The sadistic retreat master knew precisely which button to push to make Class 6-A bawl like newborns. Edwin, the class jock, was the first to cry in the hot seat, prompting Julie to whisper “he’s so cute” to Mary. After him was Alex, the resident bully. He too ended up as a sobbing, hiccuping mess, much to the schadenfreude of Erwin, whose WWF magazines Alex had snitched. Even Ray, our “special” classmate, whose palette of expressions normally ranged from giddy to catatonic, was made to blink a few tears.
Then there was Ruth.
Usually self-conscious and reserved, Ruth cried in the hot seat like a grieving Palestinian widow. It was an oddly compelling sight. Fat tears, raw emotions, and nasal mucus mixed to transform Ruth’s pretty face to a puddle of inconsolable sadness. At one point, she even licked the goo that dripped from her nose, eliciting a “Yuck” from Alex, an “Oh” from Mary, and an unspoken “Damn, how can I possibly top that?” from me.
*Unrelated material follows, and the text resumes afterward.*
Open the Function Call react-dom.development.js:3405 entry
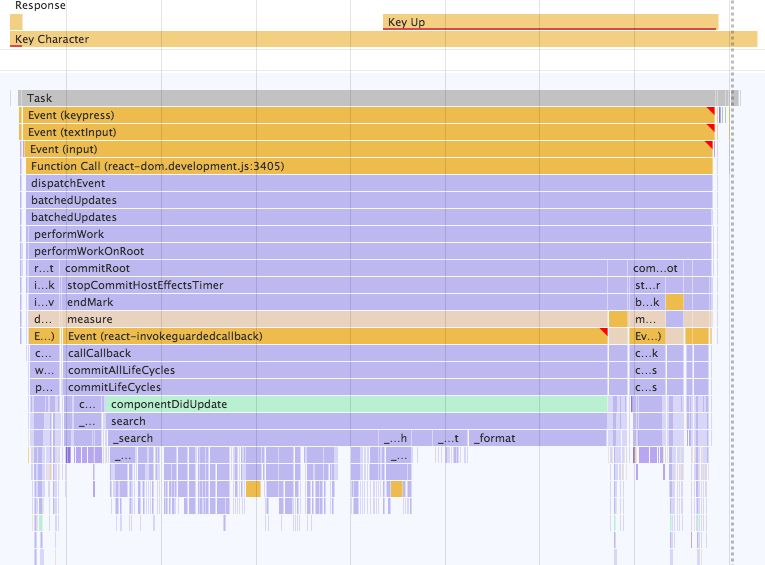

Ah, me. When my turn came, I thought of the most depressing things in a calculated bid to outdo Ruth. Things like my unrequited desire for PJ, who, according to Julie, just got a gold-plated key-chain for Wendy. Moving to a new and bigger high school after graduation and feeling out-of-place among strangers. Not getting enough parental attention. Being gay.
Sure enough, I turned on the waterworks in a manner that evoked a leaking fire hydrant. Tissues couldn't keep up with me. But even so, I’d be the first to concede that my weepy act was only first runner-up to Ruth’s epic meltdown. She clearly had A Moment and the melodramatist in me wondered when I would ever have one myself.
***
January 4, 2009.
It was supposed to be a routine shower. Shampoo, soap, rinse, dry. But somewhere between shampoo and soap, things got a little, shall we say, intense. The stereo, which was hooked to my iPod, started playing Pink’s I Don’t Believe You, a ballad you’d likely hear in a TV drama after the doctor tells someone that their loved one “didn’t make it.” Not the feel-good ditty of the year. Also not the kind of song I should be listening barely a day after my three-year relationship had abruptly ended with me still confused with the reasons why.
Much as I wanted to stop the music, I couldn't. I was held hostage by the seemingly autobiographical lyrics, the lachrymose violins, and Pink's raspy pleas.
No I don’t believe you
When you say, ‘don’t come around here no more.’
I won’t remind you
You said we wouldn’t be apart.
No I don’t believe you
When you say you don’t need me anymore.
So don’t pretend to
Not love me at all.
Just don’t stand there and watch me fall.
That's when the Pacific Ocean busted out of my eyes. The pain of losing something special, the reality of being alone, and the uncertainty of future happiness kicked me hard in the ballsac, leaving me huddled in a corner, wallowing in self-pity and self-loathing while Pink continued to torment me with her denials. It was the lowest point of my existence, surpassing even the time I played Cinderella’s evil step-mom for a class play with my parents in the audience. (No lack of parental attention there.) I was in The Moment.
By sheer chance (the iPod was on shuffle mode), a succession of power ballads followed. Celine Dion’s All By Myself, Mariah Carey’s Without You, and Whitney Houston’s “Will Always Love You. The Holy Trinity of Heartbreak Songs. Just when I thought I had sunk to the bottom, I found myself free-falling to a deeper abyss, awashed with saline and MAYNILAD water.
When Whitney glory-noted the final chorus, self-awareness and dementia seeped in and I began to wonder how I would appear on the big screen if my life was a tearjerker directed by Carlos Siguion-Reyna. Would the audience prefer a subtle but nuanced lamentation or wet hysterics of Vilmanian proportions? I decided to go for something in between. Thus, with tears oiling down my cheeks, I clutched my hair with one hand and raised my other hand towards the shower head, as if it was a beam of light shining down the heavens, signifying deliverance to the unwanted and unloved. (Top that, Ruth.)
Whitney’s voice gradually faded into silence and a brief lull preceded the next song. Charged with dramatic inertia, I considered biting my trembling knuckles for added effect. And then…
Oh. My. God.
Becky, look at her butt.
It is sooo big...
I like big butts and I cannot lie.
You other brothers can’t deny
That when a girl walks in...
Aghast, I jumped, slid towards the stereo, and stopped this rather exuberant ode to the female derriere before it got to the more raunchier parts. I scrolled the iPod for tunes that would revive The Moment --- One Last Cry? Unbreak My Heart? Bohemian Rhapsody?--- but eventually gave up, realizing that The Moment had passed.
And with Sir Mix-A-Lot’s Baby Got Back as my LSS, I allowed myself to smile a little.